Saturday 10 June 2017

One Of Those Days

I'm having one of those days where I have the feeling that I've forgotten to do something really important, and for the life of me I can't figure out what the hell it is... It's like I have this big cloak of dread hanging over my shoulders.

1→ I know all my bills are paid as up to date as they can be... so it isn't that. 

2→ The housework is all done for the day... so it definitely isn't that, and I don't need to go out for any groceries.

3→ I've checked my appointment diary and I know that I'm not due anywhere important... like at the doctors, and/or vets... and I even checked with Emily... so I know it isn't that.

4→ No one is coming around to visit... so I know it isn't that.
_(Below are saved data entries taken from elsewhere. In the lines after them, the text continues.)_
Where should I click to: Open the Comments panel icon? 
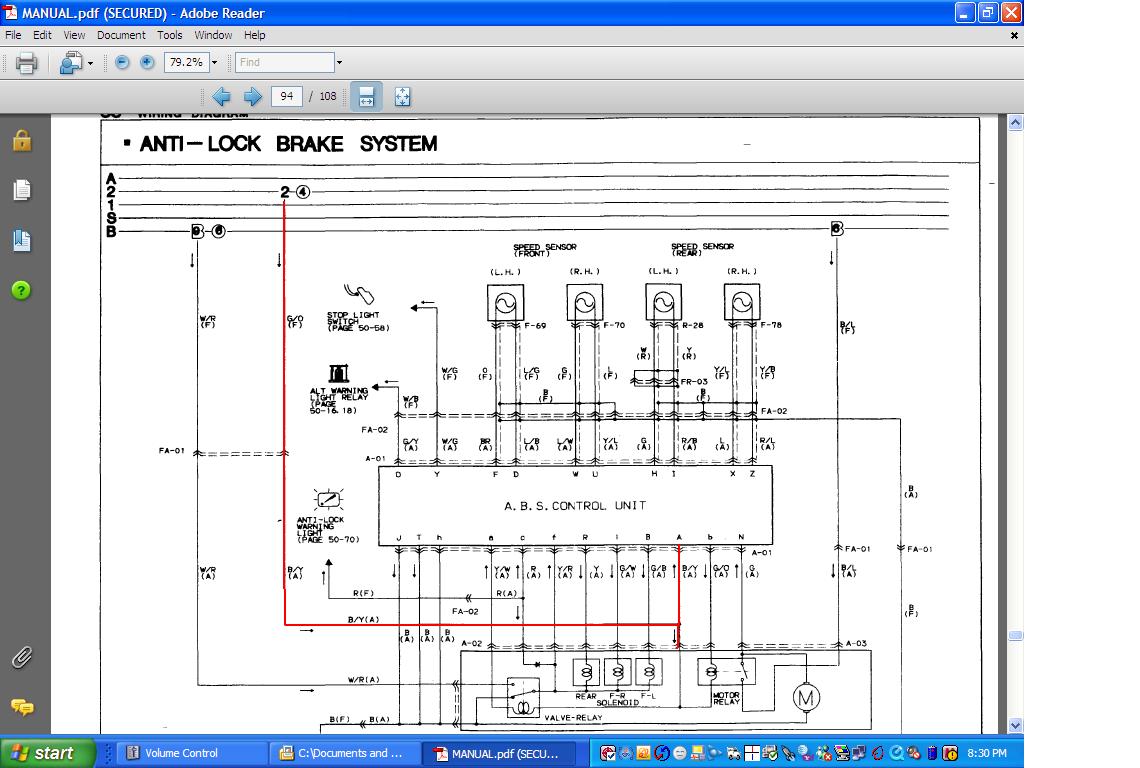point(22,707)
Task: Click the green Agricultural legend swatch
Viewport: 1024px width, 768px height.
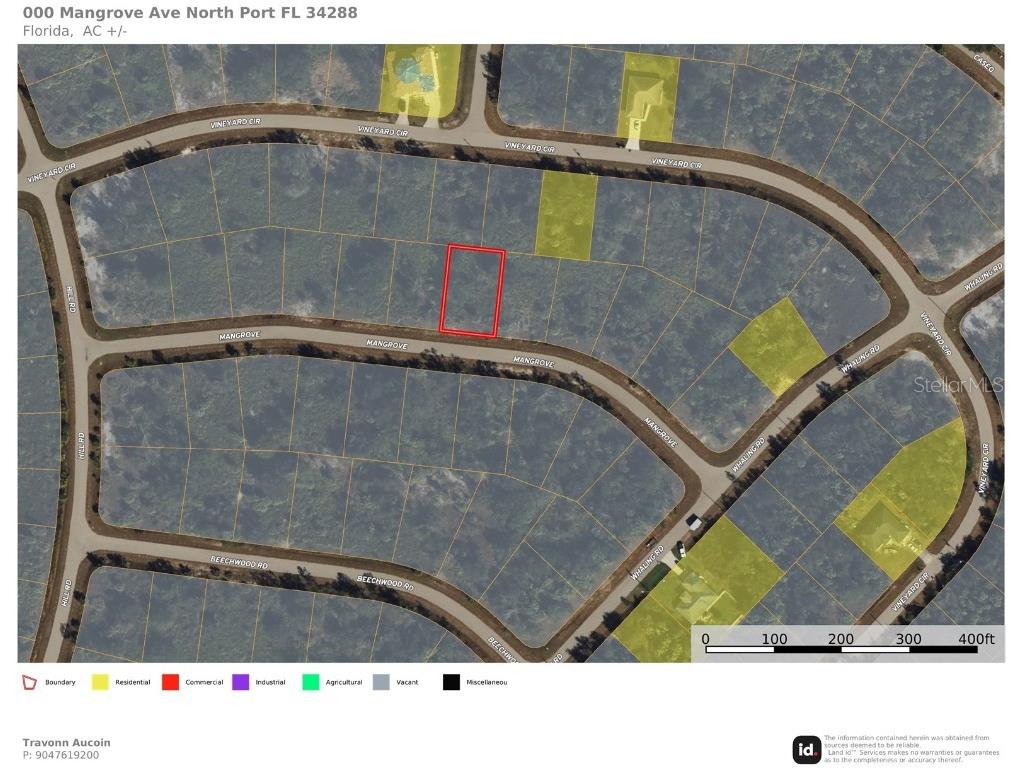Action: point(311,682)
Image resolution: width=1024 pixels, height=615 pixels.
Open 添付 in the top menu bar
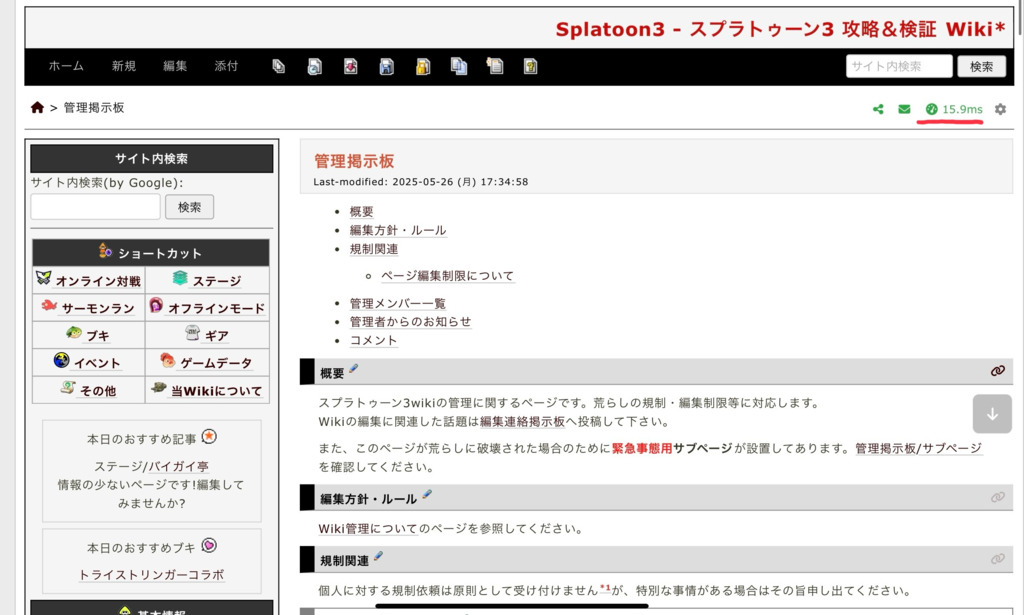click(x=226, y=66)
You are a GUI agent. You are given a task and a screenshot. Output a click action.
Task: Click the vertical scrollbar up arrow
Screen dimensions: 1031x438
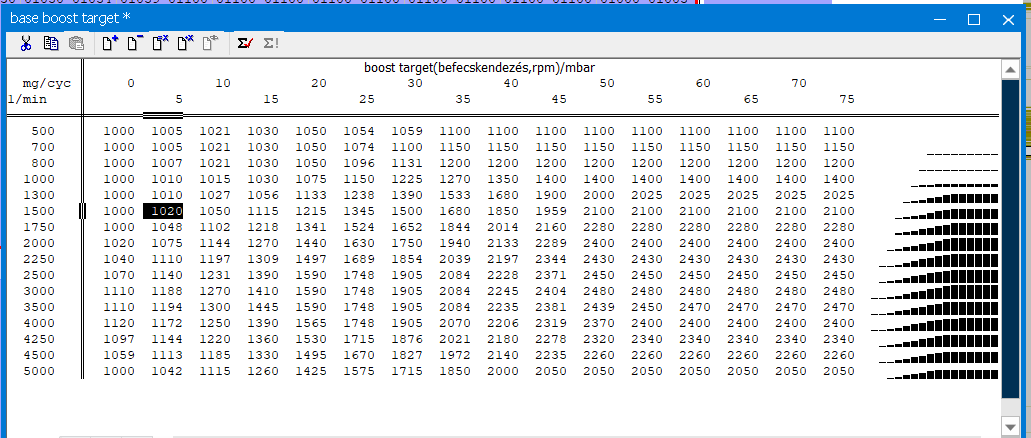pyautogui.click(x=1010, y=67)
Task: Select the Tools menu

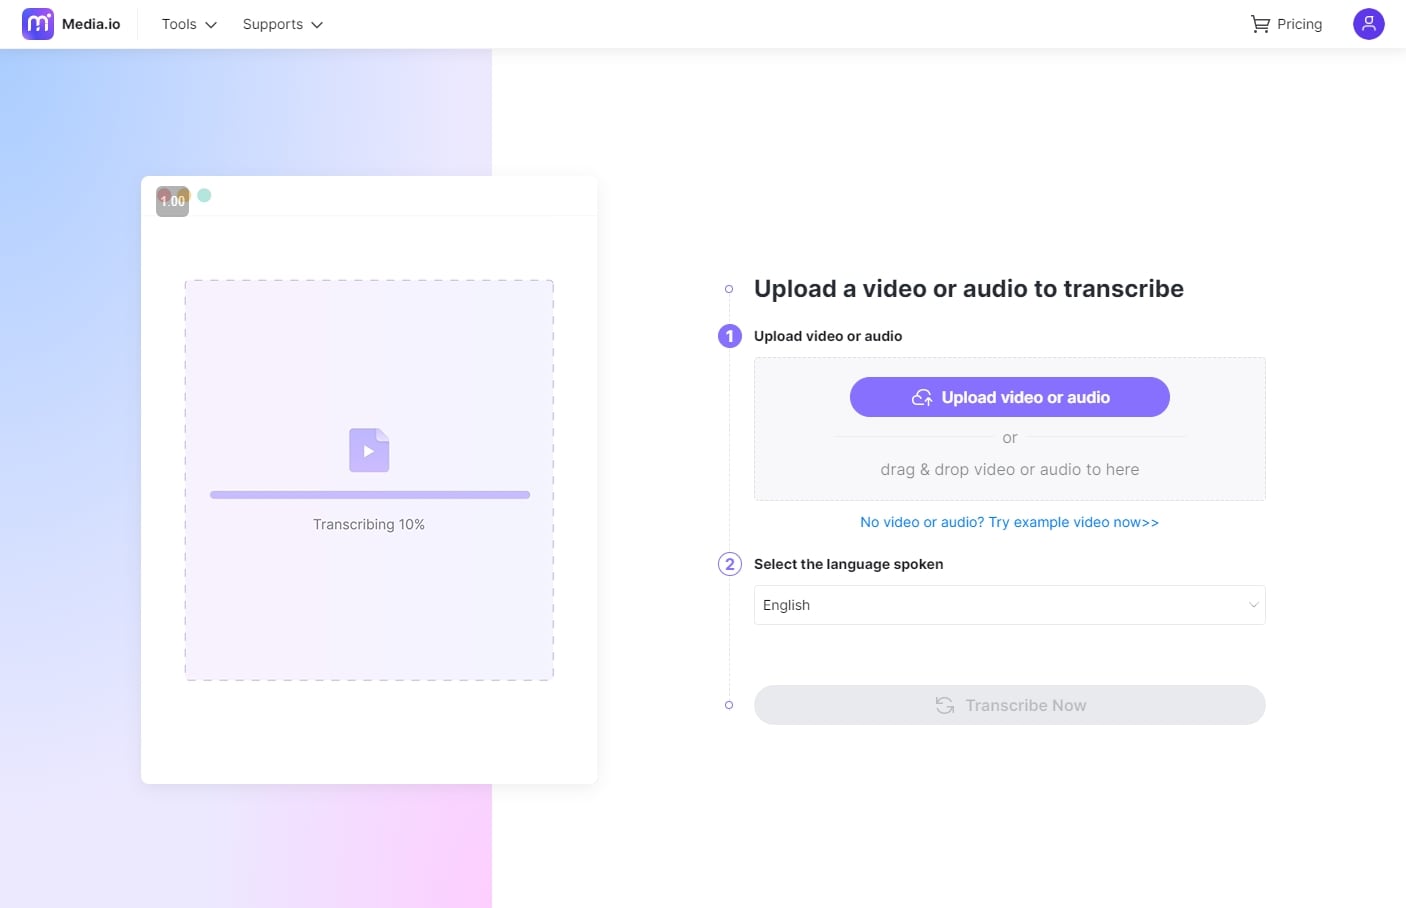Action: pyautogui.click(x=179, y=24)
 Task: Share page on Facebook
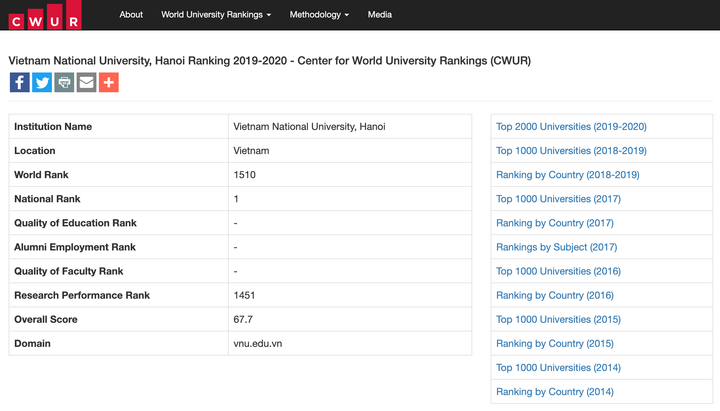coord(19,83)
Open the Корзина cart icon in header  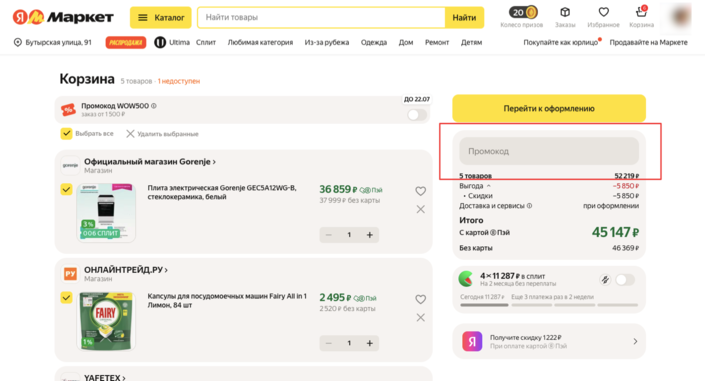coord(641,12)
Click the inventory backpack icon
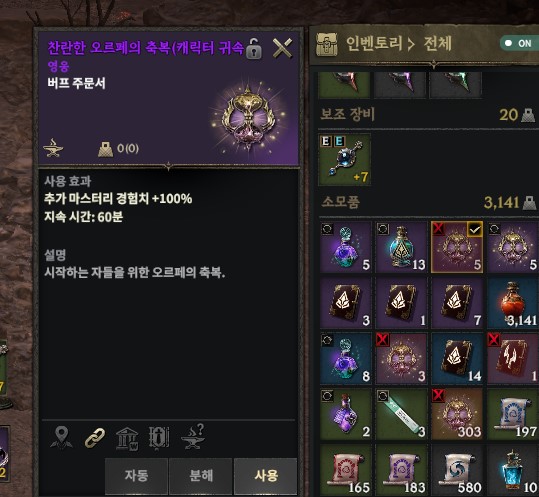Viewport: 539px width, 497px height. tap(327, 44)
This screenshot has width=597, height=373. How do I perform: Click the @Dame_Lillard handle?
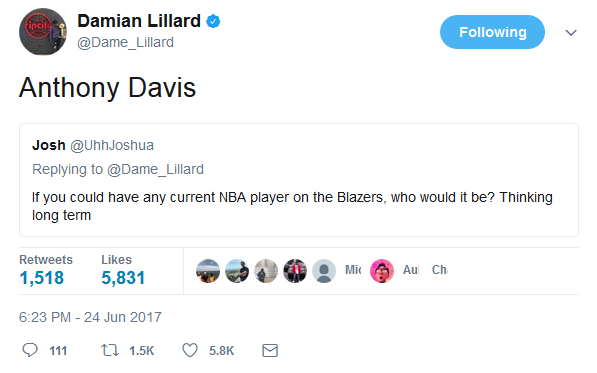tap(125, 42)
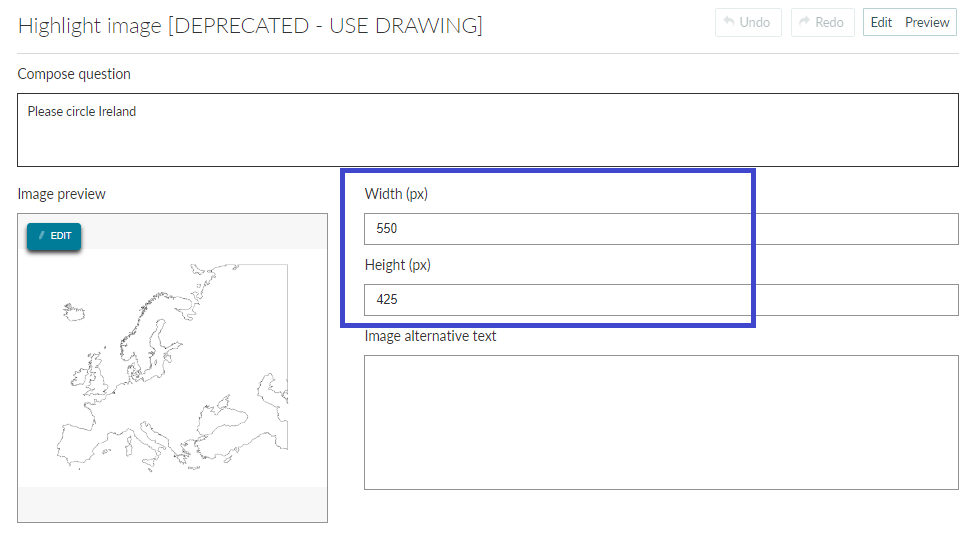The image size is (974, 533).
Task: Click the center of the Europe map preview
Action: (172, 368)
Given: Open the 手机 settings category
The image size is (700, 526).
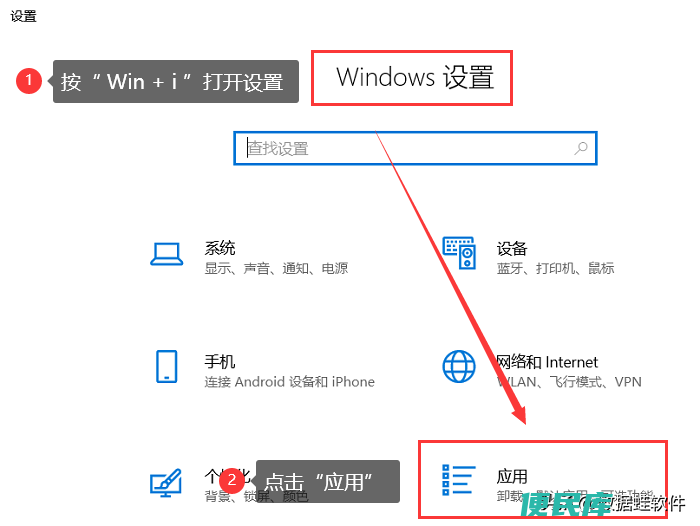Looking at the screenshot, I should [x=220, y=361].
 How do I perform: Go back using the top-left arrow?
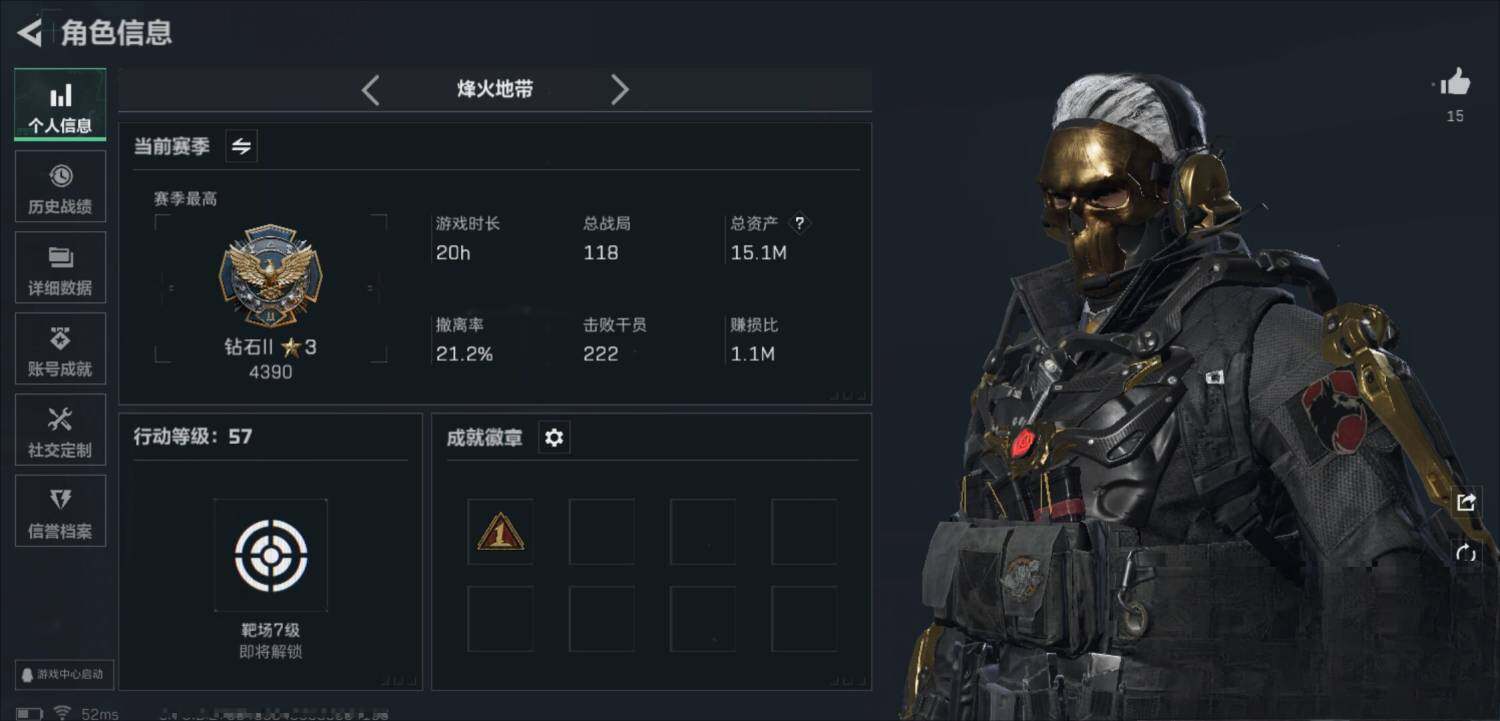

5→ So as you can see I'm at a complete loss as to why I feel this way... I'm not depressed or anything, and I'm not stressing about this. I just feel like I've forgotten something. Probably when I remember what is is that I forgot to do, it'll turn out not to be important at all... I just hate it when I forget stuff, and lately I seem to do it a lot.

Thursday 8 June 2017

Why is it?

Why is it... the older I get the more medication I have to take? I now have to take medication to control my Migraines, my thyroid and now because I don't take in enough calcium. It's never ending these days it seems.

Why is it... every time the computer or phone upgrades it takes me forever to work out how to use the damn thing again? I swear my phone upgraded and now everything is completely different. then I got on my computer this morning and it upgraded and I'll have to now work out all the new crap on it as well.

Why is it... just when things start to finally go right something comes along to put a great big stumbling block in the middle of the road? I'm not going to go into long and boring details━nor am I going to let it win. Instead I'm going to suck it up and just move on... it can only get better, right?

Why is it... when you always have something in your pantry... the one time you really need it... you're out? I did that today with tomato paste. I'm assuming I'd given my last bottle to Emily to use and just never replaced it. I now have it on the shopping list.

OTHER NEWS: Droogie went back to the vet and he seems to be doing a lot better. though after his vet visit yesterday he seems to have hurt his back legs, but I'm hoping that's nothing more than him having a slight strain from not wanting to have a blood test. I just have to keep an eye on him for the next couple of days to see how his walking is. If it's still stiff tomorrow I have to take him back to the vet.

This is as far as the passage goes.